By 2018, she was executing the transformation. The first phase of the modernization effort has included adding bots, creating dashboards to provide information, changing the way the company is storing data so it doesn’t need microfiche anymore, moving off some databases and consolidating some actuarial reserve systems.
A non-traditional CFO path
Ward didn’t take the typical path to become CFO: She isn’t a CPA. As a college student at University of Rochester in New York, she majored in economics and Spanish and then followed in the steps of her father to become an actuary, according to Ward and her LinkedIn profile.
Early in career working her way up in Aetna Life & Casualty’s actuarial program, she was tasked with describing asset liabilities so that investment managers could invest against them. When she found that she effectively wasn’t speaking the same language as the investment side, she asked her boss if she could learn how to trade. They ultimately let her trade corporate bonds in the utility sector, enabling Ward to gain investing experience and paving the way for her to work in a number of subsequent roles as a portfolio manager.

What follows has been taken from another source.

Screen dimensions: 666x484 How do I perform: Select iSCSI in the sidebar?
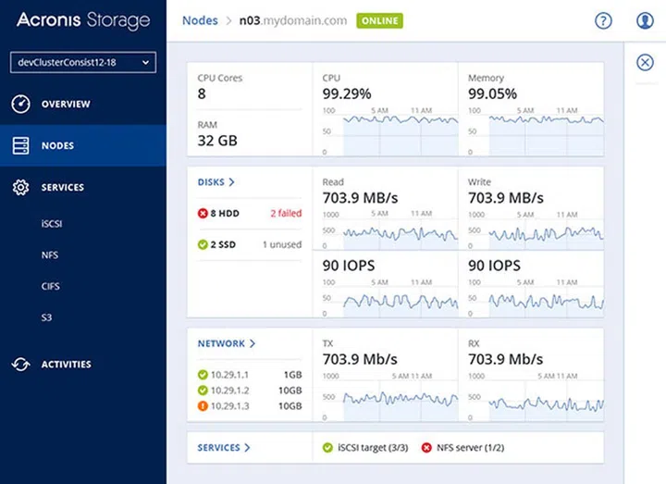52,223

In November of 2007, she took the role of chief enterprise risk officer at MassMutual just as the Great Financial Crisis was unfolding. The insurance sector was wrestling with whether to use mark to market accounting or risk management assessment to value assets correctly. “What we found is we should look at both so that you understand what your risk would be if every depositor were to leave today,” she said.
Her predecessor in the MassMutual CFO seat was Michael Rollings, who left to become CFO at the U.S. fund manager Vanguard in 2016. Because she reported to him, Rollings got to know her and recommended her as a potential successor, at one point asking her if she’d be interested in it. She had her doubts. “I said, ‘I’m not an accountant,’” she recalled. His retort, “Neither am I.” She came to understand that there was much more to being a strategic CFO at a company like MassMutual than keeping the books.
Getting loud
Ward is stepping down as some inroads have been made by women finance leaders this year: the number of female CFOs appointed globally reached a five-year high in the first half of this year, according to a recent report by leadership advisory firm Russell Reynolds Associates. Among them: Google parent Alphabet in June named Eli Lilly veteran Anat Ashkenazi to become its new CFO. Still, just 17.8% of sitting CFOs at Fortune 500 and S&P 500 companies are currently female, down from 18.5% in 2023, according to a 2024 study by the executive search firm Crist Kolder Associates.
For her part, Ward has some advice for women coming up behind She suggests younger women be mindful about picking mentors: choose people that are senior to you who are doing things that you want to do, she said. This can be particularly hard for women who often think they need to pick a perfect mentor and who also aim too low when searching out sponsors, she said. “Just pick a whole bunch,” Ward said.
She has also noticed that there is a certain power that three women can hold in a group. When she became chief risk officer, a named officer position, she said she benefited from having two other women at the meetings, the head of human resources and the head of the retirement business area. “They say there’s something magical about three,” she said, noting that when there is a trio the same two women don’t always have to team up to support one another.
Then too, in meetings, she’s also learned the importance of standing her ground. She has never been intimidated by the financial subject matters being discussed, but there were times when she has needed to force herself to speak up — sometimes loudly.
“They get loud and I just have to get louder and keep talking until I can hardly hear what I’m saying but I just have to keep going,” Ward said. “I had something important they needed to hear. Especially as a risk officer, you have to be able to speak up.”